Niestety wiąże się to z ograniczeniem chadzania na zakupy.
Nie tak dawno, jednak wpadło mi w ręce kilka rzeczy,które są warte pokazania.
Zwłaszcza, że część z nich doczeka się osobnej notki, bo już wiem, że są naprawdę godne polecenia.
Oto dobroci:
Lakier do paznokci Virtual
Skusiłam się, bo kosztował całe 1,99 zł w Biedronce tym bardziej, że że ostatnio eksperymentuję z odcieniami niebieskiego na paznokciach.

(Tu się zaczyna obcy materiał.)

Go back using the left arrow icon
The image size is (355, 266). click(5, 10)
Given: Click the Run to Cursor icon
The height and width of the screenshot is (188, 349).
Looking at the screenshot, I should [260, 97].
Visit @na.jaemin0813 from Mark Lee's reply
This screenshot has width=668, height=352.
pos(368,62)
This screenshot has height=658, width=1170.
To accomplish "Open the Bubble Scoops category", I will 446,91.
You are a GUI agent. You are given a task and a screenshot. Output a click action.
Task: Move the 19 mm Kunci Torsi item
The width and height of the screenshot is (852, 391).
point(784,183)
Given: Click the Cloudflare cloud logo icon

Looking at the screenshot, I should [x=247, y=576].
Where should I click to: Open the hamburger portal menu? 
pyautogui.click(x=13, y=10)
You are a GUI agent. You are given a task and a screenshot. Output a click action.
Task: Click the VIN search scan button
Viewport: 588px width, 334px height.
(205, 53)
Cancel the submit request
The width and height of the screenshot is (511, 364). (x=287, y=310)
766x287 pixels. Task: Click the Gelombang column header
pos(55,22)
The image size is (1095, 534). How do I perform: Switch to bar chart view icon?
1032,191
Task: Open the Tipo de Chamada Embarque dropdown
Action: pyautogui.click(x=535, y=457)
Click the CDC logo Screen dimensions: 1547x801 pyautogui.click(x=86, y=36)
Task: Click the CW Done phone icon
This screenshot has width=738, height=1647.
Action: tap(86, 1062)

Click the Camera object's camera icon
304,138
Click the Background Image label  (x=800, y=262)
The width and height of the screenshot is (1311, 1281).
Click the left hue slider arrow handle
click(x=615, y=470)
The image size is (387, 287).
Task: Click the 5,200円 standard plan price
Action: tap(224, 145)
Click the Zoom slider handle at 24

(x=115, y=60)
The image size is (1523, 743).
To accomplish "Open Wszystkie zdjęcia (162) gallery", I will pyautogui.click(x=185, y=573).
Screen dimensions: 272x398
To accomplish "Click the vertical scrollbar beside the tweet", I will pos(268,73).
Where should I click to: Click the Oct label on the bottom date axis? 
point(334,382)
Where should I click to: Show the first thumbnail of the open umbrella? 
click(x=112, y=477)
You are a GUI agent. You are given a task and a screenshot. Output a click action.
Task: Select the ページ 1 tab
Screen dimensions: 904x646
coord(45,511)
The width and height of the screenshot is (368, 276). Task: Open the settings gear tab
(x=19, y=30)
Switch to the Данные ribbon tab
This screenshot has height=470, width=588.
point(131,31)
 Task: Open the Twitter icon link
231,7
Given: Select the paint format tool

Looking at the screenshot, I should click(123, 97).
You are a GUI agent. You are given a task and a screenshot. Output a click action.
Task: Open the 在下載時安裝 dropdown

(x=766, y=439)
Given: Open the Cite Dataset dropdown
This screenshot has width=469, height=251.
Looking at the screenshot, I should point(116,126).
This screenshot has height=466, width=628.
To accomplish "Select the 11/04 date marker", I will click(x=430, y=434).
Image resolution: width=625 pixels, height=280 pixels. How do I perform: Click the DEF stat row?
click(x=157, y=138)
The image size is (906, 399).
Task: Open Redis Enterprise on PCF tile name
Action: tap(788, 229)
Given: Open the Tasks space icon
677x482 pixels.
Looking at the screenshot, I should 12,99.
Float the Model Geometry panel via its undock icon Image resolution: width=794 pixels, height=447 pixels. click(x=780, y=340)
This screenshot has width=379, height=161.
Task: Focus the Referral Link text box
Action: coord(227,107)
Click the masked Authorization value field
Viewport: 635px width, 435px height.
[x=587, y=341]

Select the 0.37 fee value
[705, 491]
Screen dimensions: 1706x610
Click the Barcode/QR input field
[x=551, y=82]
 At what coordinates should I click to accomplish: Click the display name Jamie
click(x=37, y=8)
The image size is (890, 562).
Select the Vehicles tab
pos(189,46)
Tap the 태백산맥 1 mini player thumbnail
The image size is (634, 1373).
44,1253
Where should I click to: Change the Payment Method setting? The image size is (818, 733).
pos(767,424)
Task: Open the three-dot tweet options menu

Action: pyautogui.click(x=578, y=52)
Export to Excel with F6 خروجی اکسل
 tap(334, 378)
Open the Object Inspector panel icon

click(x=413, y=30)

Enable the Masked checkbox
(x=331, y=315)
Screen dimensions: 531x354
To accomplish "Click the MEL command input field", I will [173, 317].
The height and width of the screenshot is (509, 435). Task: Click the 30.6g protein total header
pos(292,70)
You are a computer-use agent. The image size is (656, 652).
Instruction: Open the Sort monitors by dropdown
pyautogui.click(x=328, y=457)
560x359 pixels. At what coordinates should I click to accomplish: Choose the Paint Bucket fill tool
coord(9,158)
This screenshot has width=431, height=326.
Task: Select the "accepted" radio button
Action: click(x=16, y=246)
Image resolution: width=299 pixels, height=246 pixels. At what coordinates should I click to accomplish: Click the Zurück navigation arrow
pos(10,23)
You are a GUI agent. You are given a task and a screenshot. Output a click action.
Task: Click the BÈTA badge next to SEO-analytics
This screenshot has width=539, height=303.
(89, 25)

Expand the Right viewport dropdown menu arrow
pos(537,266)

Lakier do paznokci Sally Hansen Green Tea
Pisałam już o lakierach z tej serii. Dokupiłam tego "miętusa", bo urzekł mnie swoim kolorem- nie miałam jeszcze takiego w kolekcji.
Żel do mycia twarzy z kwasem salicylowym Cien
Tani produkt marki własnej sieci Lidl. Kupiłam, bo zaskoczył mnie wyjątkowo dobry skład. Już wiem, że to hit, ale napiszę o tym wkrótce...
Isana Krem do rąk z mocznikiem
Nigdy wcześniej go nie miałam pomimo licznych pozytywnych recenzji na jego temat. Teraz wiem, o co tyle szumu. Uratował moje dłonie.
Mydło Alepp
Kupiłam w zastępstwie Savon noir. Bardzo chciałam porównać oba mydełka. Na razie chyba wygrywa w tej konfrontacji savon noir, ale zobaczymy.
I koszyczek- niespodzianka od L'occitane
Jestem bardzo ciekawa, jak sprawdzą się produkty tej marki.
Nigdy wcześniej nie miałam okazji ich testować.
Wrażeniami na pewno podzielę się z Wami już wkrótce.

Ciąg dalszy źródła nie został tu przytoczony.